Figure 2. Performance of Baseline Serum Biomarker Levels to Discriminate Between MS Converters and Nonconverters in CIS Patients With noDIS and noDIT

ROC curves of baseline serum biomarker levels show the area under the ROC curve (AUC) with 95% CIs, sensitivity (SE), specificity (SP), positive predictive value (PPV), and negative predictive value (NPV). (A) ROC curves for sNfL Z-scores in all patients and patients presenting with optic neuritis. (B) ROC curves for sGFAP, sCHI3L1, and EBV-EBNA1. CIS = clinically isolated syndrome; DA = disease activity; EBV-EBNA1 = Epstein-Barr virus–encoded nuclear antigen 1; MS = multiple sclerosis; nDA = no disease activity; sCHI3L1 = levels of chitinase 3-like 1; sGFAP = glial fibrillary acidic protein; sNfL = serum neurofilament light chain.
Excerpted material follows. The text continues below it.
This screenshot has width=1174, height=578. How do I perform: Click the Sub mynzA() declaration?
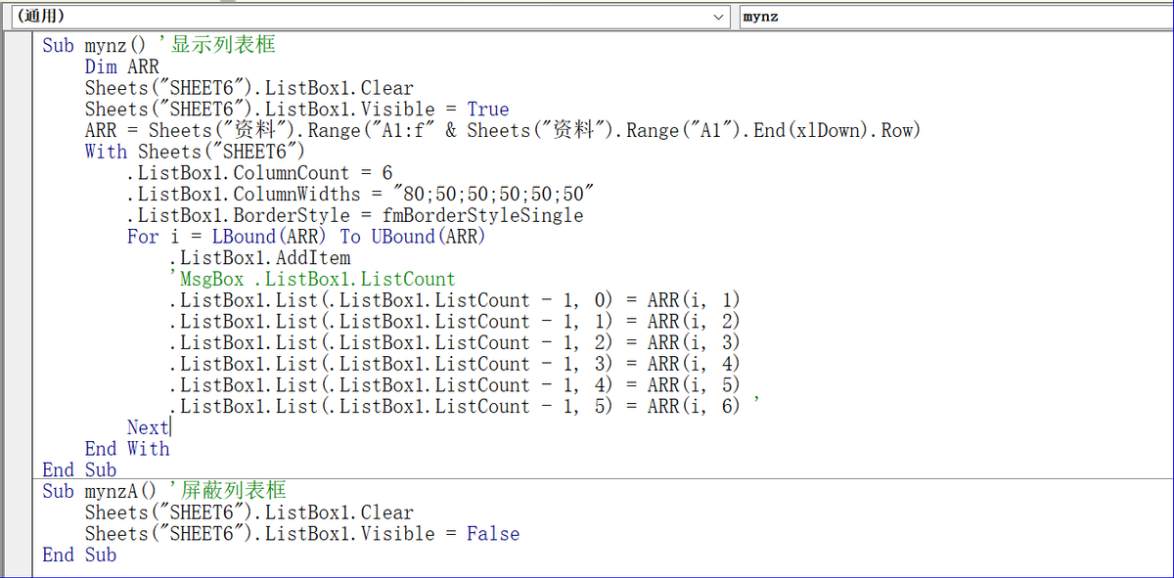point(98,491)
Figure 3. Performance of Baseline Serum Biomarker Levels to Discriminate Between MS Converters and Nonconverters in CIS Patients With DIS and noDIT Regardless of the Oligoclonal Band Status

ROC curves of baseline serum biomarker levels show the area under the ROC curve (AUC) with 95% CIs, sensitivity (SE), specificity (SP), positive predictive value (PPV), and negative predictive value (NPV). CIS = clinically isolated syndrome; DA = disease activity; DIS = dissemination in space; MS = multiple sclerosis; nDA = no disease activity.
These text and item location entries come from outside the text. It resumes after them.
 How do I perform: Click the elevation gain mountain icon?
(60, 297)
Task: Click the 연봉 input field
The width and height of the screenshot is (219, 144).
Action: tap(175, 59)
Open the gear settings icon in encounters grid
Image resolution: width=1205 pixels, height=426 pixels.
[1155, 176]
Figure 4. Performance of Baseline Serum Biomarker Levels to Discriminate Between MS Converters and Nonconverters in CIS Patients With DIS and noDIT With Negative Oligoclonal Bands

ROC curves of baseline serum biomarker levels show the area under the ROC curve (AUC) with 95% CIs, sensitivity (SE), specificity (SP), positive predictive value (PPV), and negative predictive value (NPV). CIS = clinically isolated syndrome; DA = disease activity; DIS = dissemination in space; DIT = dissemination in time; MS = multiple sclerosis; nDA = no disease activity.